Alguns empecilhos vão sendo apresentados pelo enredo, de uma forma até mesmo episódica, oferecendo ao todo uma estrutura meio novelesca. Chen e Hachiko se encontram ao acaso, quando o homem se depara com o cãozinho abandonado prestes a ser atropelado pelo ônibus que o leva durante a última etapa de sua jornada diária ao trabalho. Depois, vem a resistência da esposa, Li (Joan Chen, o nome mais “internacional” do elenco, por assim dizer, tendo atuado em produções hollywoodianas, como o oscarizado O Último Imperador, 1987, a cultuada minissérie Twin Peaks, 1989-1991, ou o sucesso de bilheteria O Juiz, 1995, ao lado de Sylvester Stallone), que é contra a presença de cães em casa devido a um trauma de infância. Por fim, há uma característica típica do longa onde essa história se passa: a China, país conhecido, entre tantos outros motivos mais nobres, por ter uma população habituada a se alimentar de carne de... cachorro! Li obriga o marido a dar Hachiko em adoção, e um dos primeiros candidatos a aparecer pega o bichinho com a clara intenção de transformá-lo no jantar daquela noite. Uma visão que pode causar impacto no espectador brasileiro, mas que, felizmente, é abordada com discrição pelo realizador.
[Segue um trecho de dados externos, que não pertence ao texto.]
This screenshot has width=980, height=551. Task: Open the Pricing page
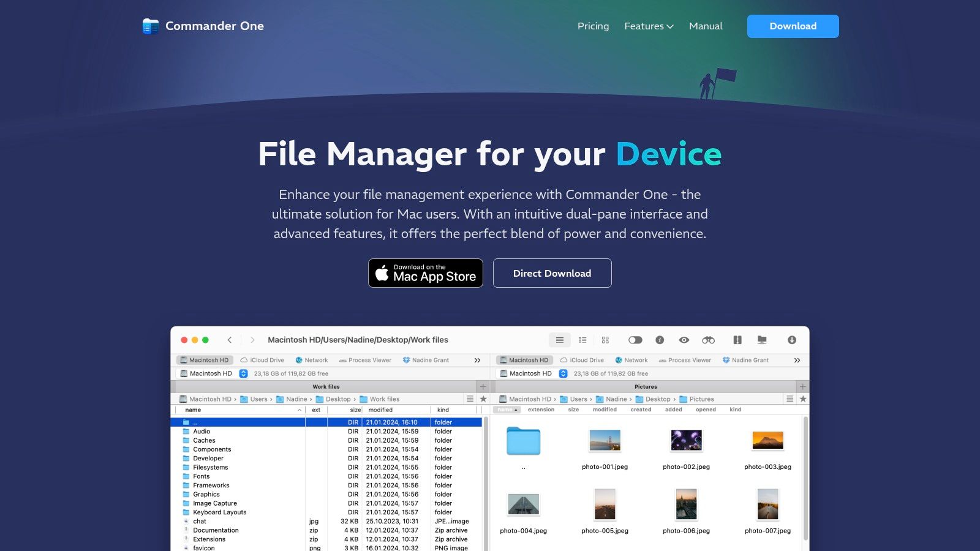[593, 26]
Se não há surpresa no desenrolar dos acontecimentos, não se pode fazer vista grossa, por outro lado, para duas decisões um tanto controversas de Ang Xu. Primeiro, tem-se uma onipresença da insistente trilha sonora composta por Lin Li. O compositor veterano teve seus primeiros trabalhos no cinema ainda no início dos anos 1960, e seguiu na ativa produzindo com bastante intensidade até 1982, quando deu início a um hiato que só foi interrompido agora, quatro décadas depois, com Hachiko: Para Sempre. Fica claro que não se manteve atualizado nesse meio tempo, e as composições que oferece são em sua maioria reiterativas, melodramáticas e disputando constantemente com a imagem a condução das emoções, como se o que é visto não fosse suficiente. E se desgraça pouca é bobagem, o final piegas e espírita, com um reencontro pós-morte em um céu cor-de-rosa, se encarrega de jogar a última pá de cal sobre o caixão. Há momentos bonitos e outros verdadeiramente comoventes, é impossível negar. Mas nada que já não se tenha visto antes – e melhor.